Sin embargo, si esta historia hubiera terminado aquí, probablemente yo no estaría contándola. Pero algunos relatos tienen epílogo, y el que nos ocupa tuvo lugar hace unos meses, en un bonito día de abril.

En la televisión, una periodista del canal regional entrevistaba a una mujer joven, astrofísica del Centro de Investigaciones Astronómicas de la Comunidad, y una de las preguntas que le hacía era relativa a los nombres de las estrellas. La reportera quería saber si ella había descubierto alguna estrella y le había puesto nombre y la respuesta fue afirmativa. Según la investigadora, hacía unos meses había tenido la suerte de descubrir una nueva estrella con al menos un exoplaneta, similar a otra ya descubierta en la constelación de Monoceros, el Unicornio, al este de Orión. Su nombre, según el catálogo Henry Draper, era HD5847567, aunque a ella, como descubridora, le correspondía el privilegio de bautizarla con un nombre más personal, por lo que, en recuerdo de alguien muy especial, la había llamado «estrella de LauraG2505»

En la parte inferior de la imagen figuraba el nombre del centro investigador y el de la persona entrevistada: Melody Vázquez.

Esa joven científica no era otra que Melodía, «Caramelo» para sus padres, Mel en mi recuerdo, la insegura «Politono» que buscaba su lugar en el mundo y la nueva Melody, que ponía nombre a las estrellas.

«LauraG2505» es mi nombre de usuario en el correo electrónico.

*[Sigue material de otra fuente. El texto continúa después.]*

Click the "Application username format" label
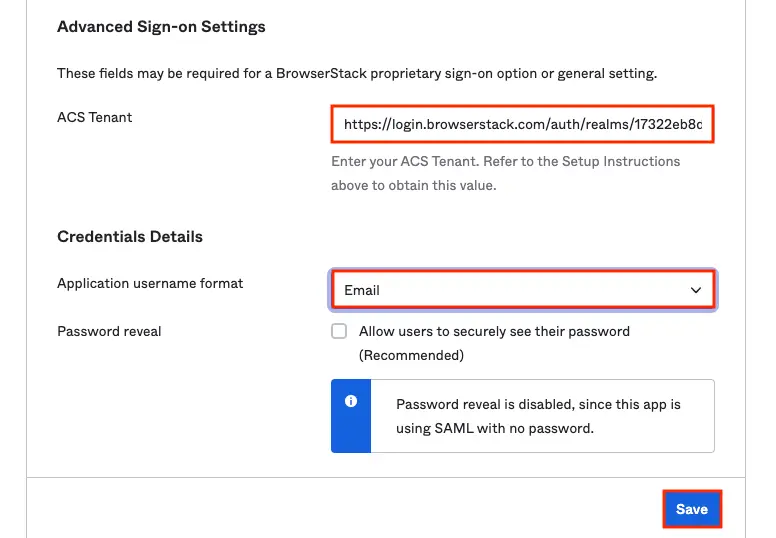Screen dimensions: 776x538 150,283
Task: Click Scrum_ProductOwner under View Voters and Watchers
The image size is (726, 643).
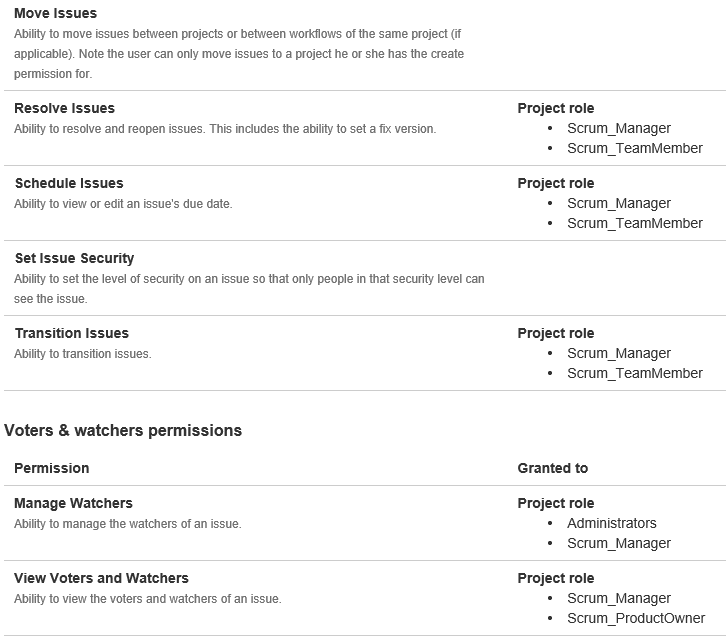Action: [636, 618]
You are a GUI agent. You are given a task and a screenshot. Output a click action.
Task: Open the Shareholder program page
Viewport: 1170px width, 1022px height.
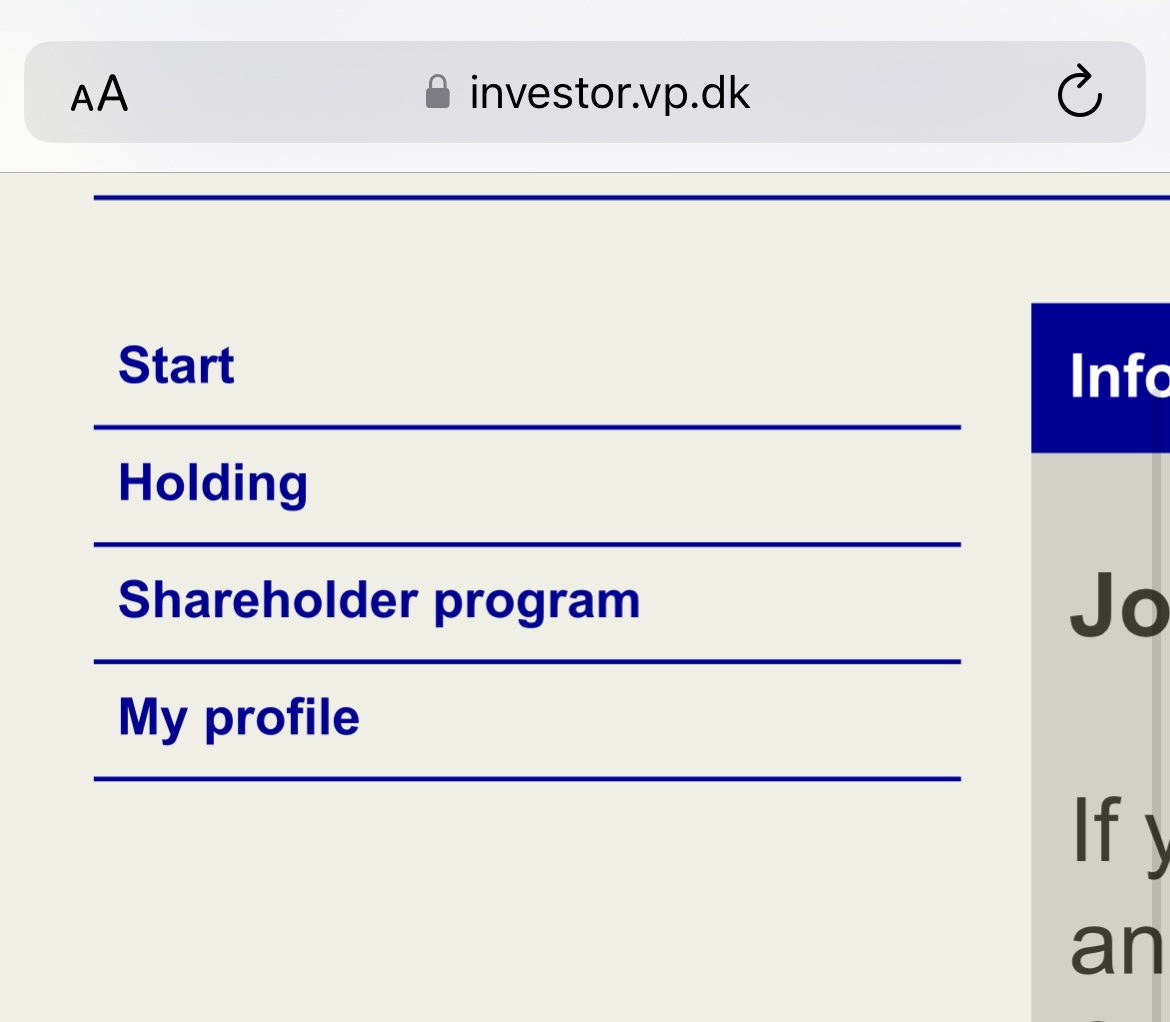tap(379, 600)
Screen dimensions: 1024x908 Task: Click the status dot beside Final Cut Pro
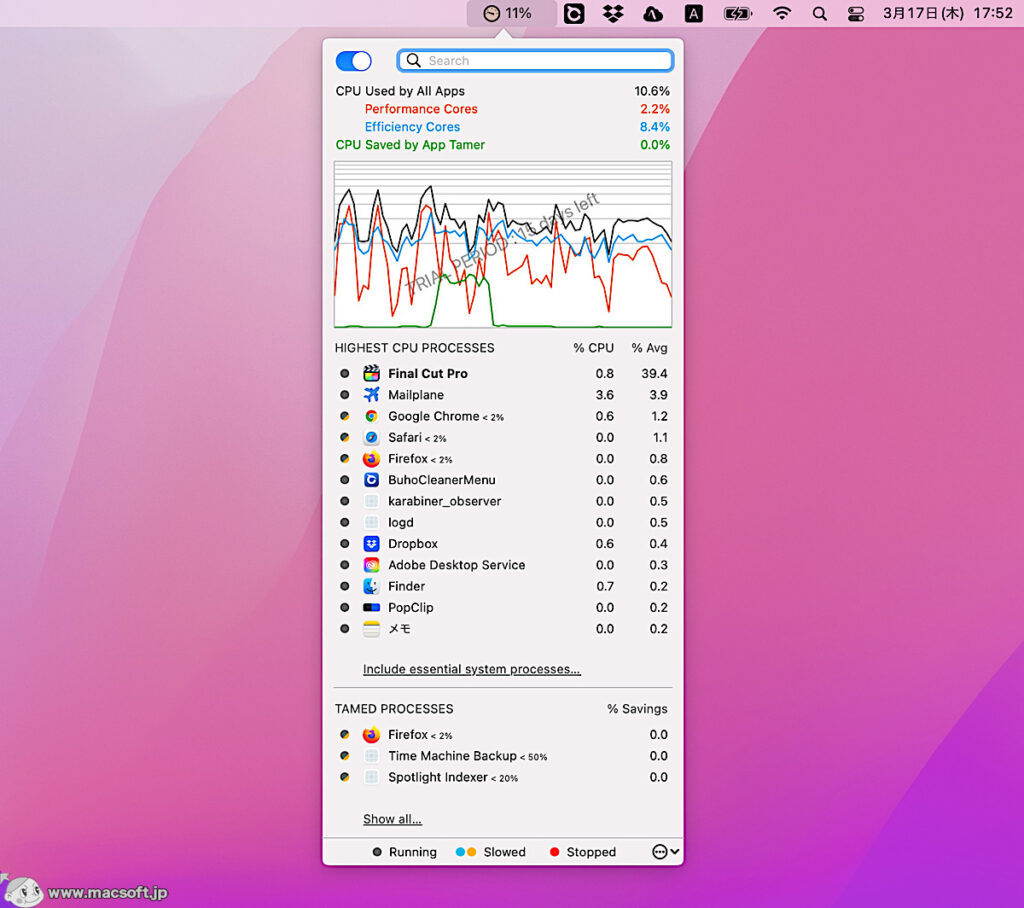point(345,373)
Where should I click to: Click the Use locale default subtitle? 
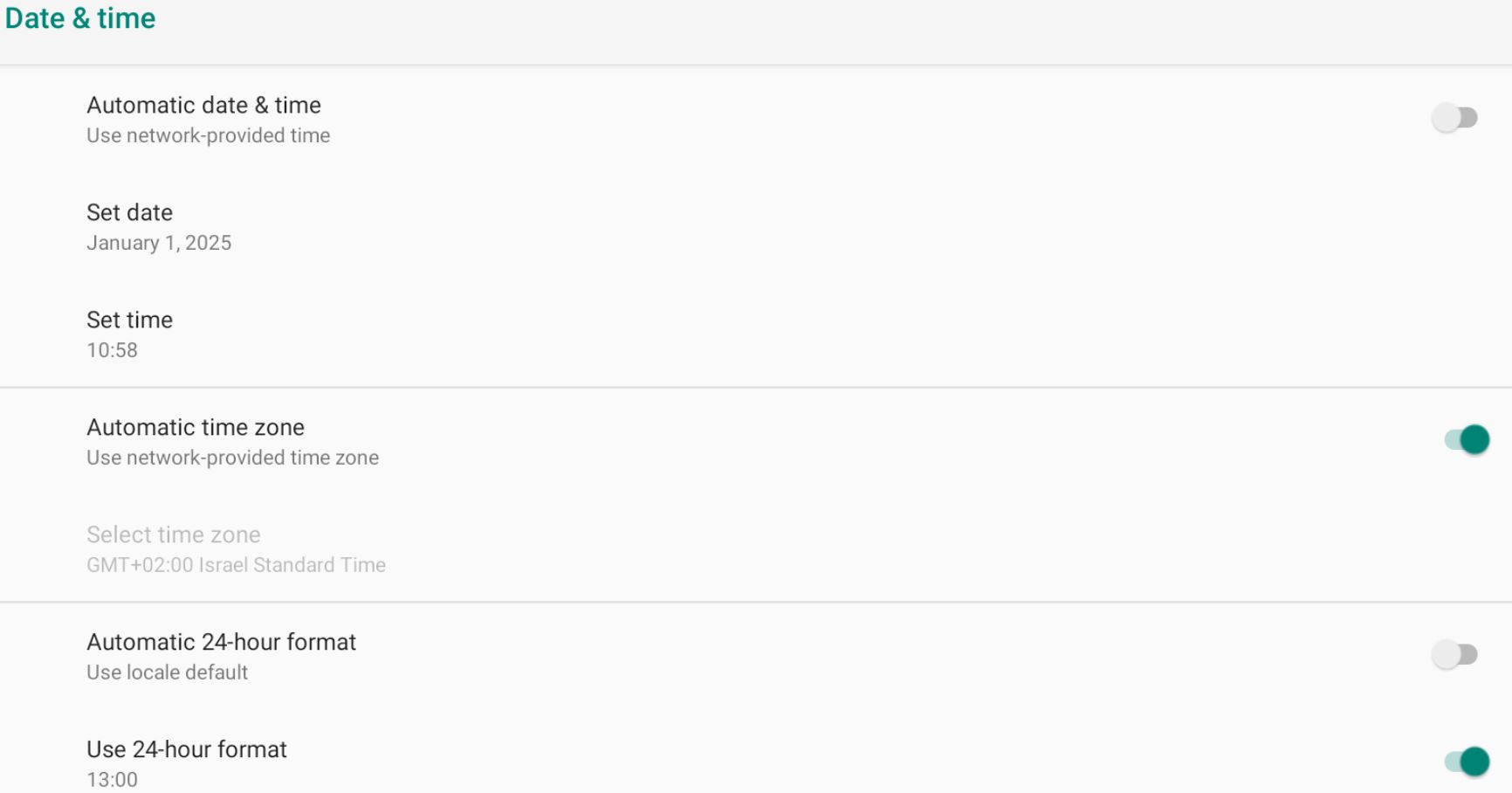pos(167,672)
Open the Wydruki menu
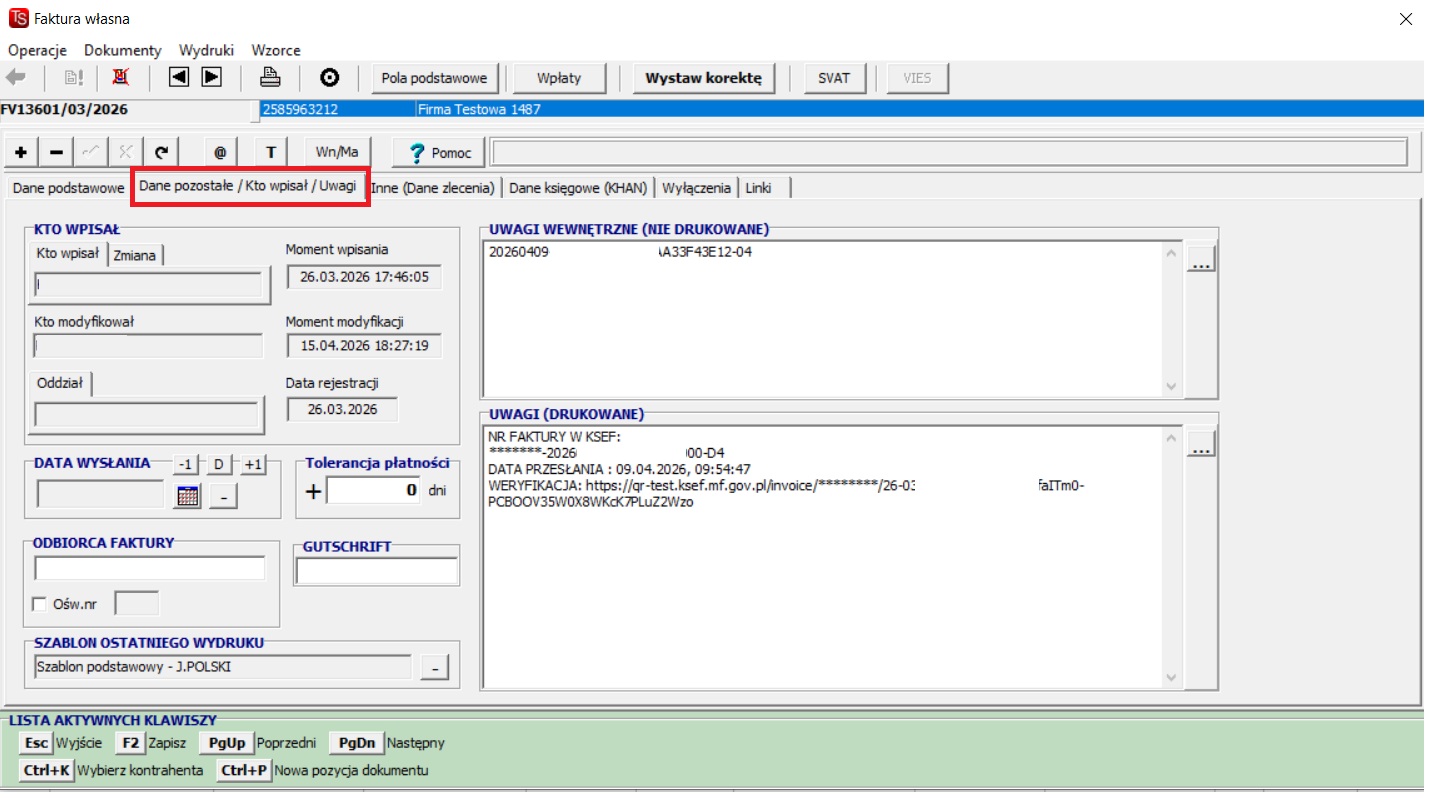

El que usé para enviarle uno de los últimos mensajes, antes de perder el contacto con ella de forma definitiva, donde le contaba que me habían admitido en el equipo femenino de baloncesto profesional.

Han pasado diez años, y hay demasiadas cosas que contar para un mensaje de correo electrónico, pero aún así, he escrito:

«Gracias por tu amistad. Suerte. TQ.»